Otra de las cosas que me ha gustado de este libro es que
hace una un enfoque histórico de todo el proceso de investigación de Tihuanaco
(la fonética inglesa hace que los académicos escriban Tiwanaku), desde la época
en que los primeros españoles del siglo XVI contemplaron sus ruinas.
Conforme nos adentramos en la puna el paisaje se hace más
desolado y el cielo se oscurece a causa del manto de negras nubes que cubren el
cielo. Me viene a la memoria aquel verso de León Felipe que dice: “el campo es todo llanura, llanura…/ y en la
llanura ni un árbol”. Claro que se refería a la meseta castellana. Nunca
ningún poeta ha expresado un sentimiento de soledad como León Felipe en este
verso.
La carretera se acerca a las montañas, sus laderas a los
lejos aparecen nevadas a nuestra mirada; las pendientes más cercanos a
nosotros, aún conservan la nieva caída esta mañana.
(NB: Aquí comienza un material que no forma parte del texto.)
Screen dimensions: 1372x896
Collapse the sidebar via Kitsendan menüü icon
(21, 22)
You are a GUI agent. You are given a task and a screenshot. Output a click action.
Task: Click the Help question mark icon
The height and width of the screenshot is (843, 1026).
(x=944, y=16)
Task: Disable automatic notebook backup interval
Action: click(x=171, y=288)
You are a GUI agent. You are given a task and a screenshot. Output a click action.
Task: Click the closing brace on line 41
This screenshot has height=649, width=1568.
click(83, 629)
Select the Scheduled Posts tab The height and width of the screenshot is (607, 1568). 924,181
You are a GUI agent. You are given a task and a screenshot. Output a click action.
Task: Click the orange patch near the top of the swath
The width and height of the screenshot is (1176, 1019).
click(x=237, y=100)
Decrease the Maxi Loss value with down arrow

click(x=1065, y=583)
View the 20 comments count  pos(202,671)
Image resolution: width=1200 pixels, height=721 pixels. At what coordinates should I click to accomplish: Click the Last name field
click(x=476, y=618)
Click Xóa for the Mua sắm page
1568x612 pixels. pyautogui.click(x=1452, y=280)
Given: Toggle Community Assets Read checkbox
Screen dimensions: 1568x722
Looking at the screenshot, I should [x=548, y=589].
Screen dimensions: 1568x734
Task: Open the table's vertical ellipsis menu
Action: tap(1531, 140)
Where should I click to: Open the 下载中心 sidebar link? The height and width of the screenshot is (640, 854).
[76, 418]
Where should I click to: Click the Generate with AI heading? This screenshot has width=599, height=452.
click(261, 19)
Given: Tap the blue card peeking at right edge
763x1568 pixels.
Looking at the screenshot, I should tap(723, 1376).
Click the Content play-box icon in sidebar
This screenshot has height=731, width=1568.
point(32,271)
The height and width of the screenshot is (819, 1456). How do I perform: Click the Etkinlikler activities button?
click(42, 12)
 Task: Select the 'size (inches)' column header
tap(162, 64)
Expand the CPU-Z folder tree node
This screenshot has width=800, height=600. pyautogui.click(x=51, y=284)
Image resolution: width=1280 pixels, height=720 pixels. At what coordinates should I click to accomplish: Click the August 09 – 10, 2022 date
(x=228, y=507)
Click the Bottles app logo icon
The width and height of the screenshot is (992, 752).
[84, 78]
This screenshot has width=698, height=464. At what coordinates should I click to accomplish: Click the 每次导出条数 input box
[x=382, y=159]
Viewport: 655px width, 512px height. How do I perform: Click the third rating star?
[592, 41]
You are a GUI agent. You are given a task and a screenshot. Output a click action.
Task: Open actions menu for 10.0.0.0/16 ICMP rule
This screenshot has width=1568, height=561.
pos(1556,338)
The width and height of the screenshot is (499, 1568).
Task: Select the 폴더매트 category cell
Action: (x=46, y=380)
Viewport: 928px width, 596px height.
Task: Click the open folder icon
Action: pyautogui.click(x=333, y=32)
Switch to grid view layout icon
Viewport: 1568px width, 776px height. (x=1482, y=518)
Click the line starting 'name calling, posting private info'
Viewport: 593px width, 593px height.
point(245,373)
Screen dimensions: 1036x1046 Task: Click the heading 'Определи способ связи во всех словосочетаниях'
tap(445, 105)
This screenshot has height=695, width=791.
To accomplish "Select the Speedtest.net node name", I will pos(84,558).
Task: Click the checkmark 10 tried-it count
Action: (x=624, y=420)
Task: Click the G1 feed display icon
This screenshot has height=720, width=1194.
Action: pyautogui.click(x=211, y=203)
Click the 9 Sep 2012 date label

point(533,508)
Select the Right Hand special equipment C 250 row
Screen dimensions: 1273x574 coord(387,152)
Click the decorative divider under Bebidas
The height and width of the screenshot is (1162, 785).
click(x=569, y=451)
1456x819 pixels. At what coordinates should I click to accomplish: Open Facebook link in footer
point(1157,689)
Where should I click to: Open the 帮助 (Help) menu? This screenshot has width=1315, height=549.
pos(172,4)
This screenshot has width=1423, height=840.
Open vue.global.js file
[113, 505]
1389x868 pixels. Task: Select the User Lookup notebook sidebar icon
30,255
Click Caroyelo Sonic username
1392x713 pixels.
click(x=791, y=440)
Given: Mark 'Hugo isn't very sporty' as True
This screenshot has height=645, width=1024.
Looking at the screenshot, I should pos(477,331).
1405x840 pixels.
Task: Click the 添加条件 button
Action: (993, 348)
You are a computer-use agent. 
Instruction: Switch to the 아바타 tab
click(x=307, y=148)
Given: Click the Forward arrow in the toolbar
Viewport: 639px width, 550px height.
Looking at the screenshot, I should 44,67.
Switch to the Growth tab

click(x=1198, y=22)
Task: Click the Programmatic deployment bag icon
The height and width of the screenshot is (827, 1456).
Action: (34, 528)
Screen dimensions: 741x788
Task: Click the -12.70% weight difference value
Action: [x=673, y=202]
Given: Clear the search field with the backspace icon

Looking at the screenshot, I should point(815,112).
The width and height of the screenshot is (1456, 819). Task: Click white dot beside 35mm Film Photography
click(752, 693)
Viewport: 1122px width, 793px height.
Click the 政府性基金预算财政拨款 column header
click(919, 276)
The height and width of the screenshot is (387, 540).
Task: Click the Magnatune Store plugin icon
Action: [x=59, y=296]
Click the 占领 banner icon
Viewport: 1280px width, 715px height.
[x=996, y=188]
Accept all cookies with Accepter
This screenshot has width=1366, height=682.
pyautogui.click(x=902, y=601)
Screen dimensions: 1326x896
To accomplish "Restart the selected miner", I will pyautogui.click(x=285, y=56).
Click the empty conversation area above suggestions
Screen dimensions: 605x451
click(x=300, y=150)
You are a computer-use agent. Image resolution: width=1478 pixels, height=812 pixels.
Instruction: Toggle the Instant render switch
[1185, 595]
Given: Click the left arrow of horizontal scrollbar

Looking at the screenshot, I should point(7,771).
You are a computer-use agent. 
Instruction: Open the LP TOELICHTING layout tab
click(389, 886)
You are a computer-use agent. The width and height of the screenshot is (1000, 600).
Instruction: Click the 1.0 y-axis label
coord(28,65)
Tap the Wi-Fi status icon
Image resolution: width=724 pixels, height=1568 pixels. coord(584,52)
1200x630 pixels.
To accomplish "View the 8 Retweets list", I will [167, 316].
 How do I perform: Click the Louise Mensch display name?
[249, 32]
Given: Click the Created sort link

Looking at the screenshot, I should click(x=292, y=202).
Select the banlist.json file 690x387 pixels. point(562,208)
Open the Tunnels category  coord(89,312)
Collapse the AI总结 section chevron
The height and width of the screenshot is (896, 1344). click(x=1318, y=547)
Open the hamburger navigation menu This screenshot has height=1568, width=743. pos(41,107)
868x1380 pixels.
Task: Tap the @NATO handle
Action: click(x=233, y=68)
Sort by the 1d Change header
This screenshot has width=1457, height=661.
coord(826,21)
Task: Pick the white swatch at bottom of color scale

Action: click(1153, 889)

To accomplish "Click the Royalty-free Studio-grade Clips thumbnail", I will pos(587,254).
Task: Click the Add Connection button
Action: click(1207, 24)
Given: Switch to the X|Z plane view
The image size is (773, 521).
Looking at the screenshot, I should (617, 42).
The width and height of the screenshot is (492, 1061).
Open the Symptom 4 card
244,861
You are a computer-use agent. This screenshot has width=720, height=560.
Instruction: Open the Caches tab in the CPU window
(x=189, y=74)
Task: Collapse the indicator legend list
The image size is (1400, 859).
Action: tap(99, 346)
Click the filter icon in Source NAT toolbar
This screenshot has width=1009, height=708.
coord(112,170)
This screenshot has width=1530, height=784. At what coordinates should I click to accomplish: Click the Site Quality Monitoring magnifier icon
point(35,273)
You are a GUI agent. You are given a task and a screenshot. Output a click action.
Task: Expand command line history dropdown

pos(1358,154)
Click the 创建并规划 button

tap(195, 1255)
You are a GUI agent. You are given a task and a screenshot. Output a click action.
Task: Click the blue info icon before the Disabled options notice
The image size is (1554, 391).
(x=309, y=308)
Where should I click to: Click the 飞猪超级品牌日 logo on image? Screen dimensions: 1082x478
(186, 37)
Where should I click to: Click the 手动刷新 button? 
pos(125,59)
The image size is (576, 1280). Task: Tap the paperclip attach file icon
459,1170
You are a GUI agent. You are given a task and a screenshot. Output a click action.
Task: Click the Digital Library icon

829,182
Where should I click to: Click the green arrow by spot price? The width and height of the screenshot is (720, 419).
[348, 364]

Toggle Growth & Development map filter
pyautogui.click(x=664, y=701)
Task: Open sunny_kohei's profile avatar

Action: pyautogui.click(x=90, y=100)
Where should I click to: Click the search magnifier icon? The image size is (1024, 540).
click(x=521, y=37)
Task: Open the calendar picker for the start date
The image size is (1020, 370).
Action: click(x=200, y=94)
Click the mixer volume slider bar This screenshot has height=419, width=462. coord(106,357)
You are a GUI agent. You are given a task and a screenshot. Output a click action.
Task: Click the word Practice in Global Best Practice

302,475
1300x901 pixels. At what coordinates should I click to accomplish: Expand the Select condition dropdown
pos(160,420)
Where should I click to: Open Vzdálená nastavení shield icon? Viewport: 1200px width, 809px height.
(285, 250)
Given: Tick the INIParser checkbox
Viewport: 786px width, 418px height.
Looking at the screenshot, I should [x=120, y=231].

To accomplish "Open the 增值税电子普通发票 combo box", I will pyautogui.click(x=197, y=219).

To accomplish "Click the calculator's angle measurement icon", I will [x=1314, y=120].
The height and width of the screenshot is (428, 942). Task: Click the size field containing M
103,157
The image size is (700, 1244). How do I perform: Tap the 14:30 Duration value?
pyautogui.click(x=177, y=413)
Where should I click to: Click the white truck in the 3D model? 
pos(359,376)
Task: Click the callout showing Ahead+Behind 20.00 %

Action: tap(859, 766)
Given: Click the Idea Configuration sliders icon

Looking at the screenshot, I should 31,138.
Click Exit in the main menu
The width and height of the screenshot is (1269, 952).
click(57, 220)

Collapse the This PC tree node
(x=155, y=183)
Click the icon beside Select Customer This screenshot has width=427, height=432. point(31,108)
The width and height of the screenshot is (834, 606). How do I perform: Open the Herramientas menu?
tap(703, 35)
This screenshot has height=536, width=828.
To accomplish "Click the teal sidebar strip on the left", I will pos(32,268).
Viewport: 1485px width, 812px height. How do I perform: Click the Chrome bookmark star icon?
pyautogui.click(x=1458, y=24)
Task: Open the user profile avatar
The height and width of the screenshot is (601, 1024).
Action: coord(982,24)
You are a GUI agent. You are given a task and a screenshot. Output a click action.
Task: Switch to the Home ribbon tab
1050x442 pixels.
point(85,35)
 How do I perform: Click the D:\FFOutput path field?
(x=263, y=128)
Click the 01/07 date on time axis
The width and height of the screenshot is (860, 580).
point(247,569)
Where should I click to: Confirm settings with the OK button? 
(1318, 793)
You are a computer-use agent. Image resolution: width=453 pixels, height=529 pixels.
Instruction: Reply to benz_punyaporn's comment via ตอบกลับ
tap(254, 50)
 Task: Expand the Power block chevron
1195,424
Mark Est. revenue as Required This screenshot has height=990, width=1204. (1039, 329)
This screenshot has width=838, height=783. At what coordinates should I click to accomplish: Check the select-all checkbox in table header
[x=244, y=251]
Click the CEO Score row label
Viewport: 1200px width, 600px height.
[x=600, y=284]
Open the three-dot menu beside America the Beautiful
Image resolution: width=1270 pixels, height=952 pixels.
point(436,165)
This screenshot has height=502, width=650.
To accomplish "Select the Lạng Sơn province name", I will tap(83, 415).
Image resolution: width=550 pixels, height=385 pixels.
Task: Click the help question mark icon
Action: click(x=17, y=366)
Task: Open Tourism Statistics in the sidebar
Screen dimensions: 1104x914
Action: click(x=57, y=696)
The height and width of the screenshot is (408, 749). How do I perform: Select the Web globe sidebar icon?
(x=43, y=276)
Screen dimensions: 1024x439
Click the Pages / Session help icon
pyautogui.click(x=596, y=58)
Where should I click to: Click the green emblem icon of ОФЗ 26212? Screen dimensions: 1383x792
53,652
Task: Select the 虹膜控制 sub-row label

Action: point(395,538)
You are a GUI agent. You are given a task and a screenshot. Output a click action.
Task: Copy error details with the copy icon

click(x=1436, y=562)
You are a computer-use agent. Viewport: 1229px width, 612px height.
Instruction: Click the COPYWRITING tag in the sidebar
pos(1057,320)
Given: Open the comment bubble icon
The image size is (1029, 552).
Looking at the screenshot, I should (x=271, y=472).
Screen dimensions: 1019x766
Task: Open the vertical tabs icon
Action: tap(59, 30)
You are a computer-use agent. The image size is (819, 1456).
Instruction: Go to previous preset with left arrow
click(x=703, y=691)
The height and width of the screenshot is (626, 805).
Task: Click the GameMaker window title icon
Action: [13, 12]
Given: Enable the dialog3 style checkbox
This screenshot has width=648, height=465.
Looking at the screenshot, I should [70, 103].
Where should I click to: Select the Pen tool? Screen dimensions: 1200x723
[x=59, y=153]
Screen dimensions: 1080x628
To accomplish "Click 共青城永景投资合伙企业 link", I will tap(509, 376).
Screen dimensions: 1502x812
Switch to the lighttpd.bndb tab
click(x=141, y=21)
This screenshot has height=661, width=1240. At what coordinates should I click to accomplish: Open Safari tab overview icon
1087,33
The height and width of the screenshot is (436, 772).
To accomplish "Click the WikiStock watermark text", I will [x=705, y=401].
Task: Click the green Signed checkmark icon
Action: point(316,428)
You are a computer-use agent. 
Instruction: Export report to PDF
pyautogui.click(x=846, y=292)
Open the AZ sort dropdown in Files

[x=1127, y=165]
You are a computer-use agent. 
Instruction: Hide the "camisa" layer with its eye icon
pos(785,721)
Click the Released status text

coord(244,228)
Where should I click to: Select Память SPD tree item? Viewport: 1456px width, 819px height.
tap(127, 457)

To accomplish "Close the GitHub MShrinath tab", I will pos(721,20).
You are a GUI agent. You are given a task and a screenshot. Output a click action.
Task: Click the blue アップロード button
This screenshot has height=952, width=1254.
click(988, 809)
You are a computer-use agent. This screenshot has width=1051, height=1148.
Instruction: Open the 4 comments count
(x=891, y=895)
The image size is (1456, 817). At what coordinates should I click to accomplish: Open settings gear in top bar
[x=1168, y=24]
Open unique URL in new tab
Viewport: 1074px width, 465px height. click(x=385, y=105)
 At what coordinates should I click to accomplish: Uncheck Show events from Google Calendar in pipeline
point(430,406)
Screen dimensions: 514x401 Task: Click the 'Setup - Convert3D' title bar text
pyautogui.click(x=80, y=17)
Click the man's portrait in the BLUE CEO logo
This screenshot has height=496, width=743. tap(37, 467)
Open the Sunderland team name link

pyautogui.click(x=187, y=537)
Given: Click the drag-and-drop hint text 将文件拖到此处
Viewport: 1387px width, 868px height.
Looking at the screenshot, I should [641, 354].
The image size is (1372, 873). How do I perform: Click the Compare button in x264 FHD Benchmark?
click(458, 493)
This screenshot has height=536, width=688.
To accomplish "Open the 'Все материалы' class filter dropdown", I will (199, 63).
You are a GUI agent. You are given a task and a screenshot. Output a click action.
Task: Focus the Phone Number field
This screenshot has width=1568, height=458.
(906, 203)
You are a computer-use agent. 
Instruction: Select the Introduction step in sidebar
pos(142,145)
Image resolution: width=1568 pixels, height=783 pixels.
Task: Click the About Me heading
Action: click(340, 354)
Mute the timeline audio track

Junto a la carretera,
algunos caseríos, cuyos habitantes parecen dedicarse a la cría de animales,
pasan ante nuestra vista como silenciosas y oscuras sombras.
El paisaje concuerda con la descripción que de estos
lugares hace Bartolomé Mitre en su diario de 1862 cuando pasó por estos lugares
y visitó Tiahuanaco: “No creo que exista en la naturaleza un paisaje más
agreste, más triste y más grandioso a la vez”. Debe ser por la impresión de lo
que contemplo, pero siento una profunda congoja en el alma.
Rompiendo la gélida monotonía, un tren de mercancías se cruza
con nosotros como una fugaz aparición, desapareciendo a nuestra espalda.
Un cartel cos anuncia que estamos entrando en Tihuanaco.
No se que voy a encontrar aquí, presiento que mi anhelante deseo de visitar
este lugar sobre el que tanto he leído va a tener algunas dificultades.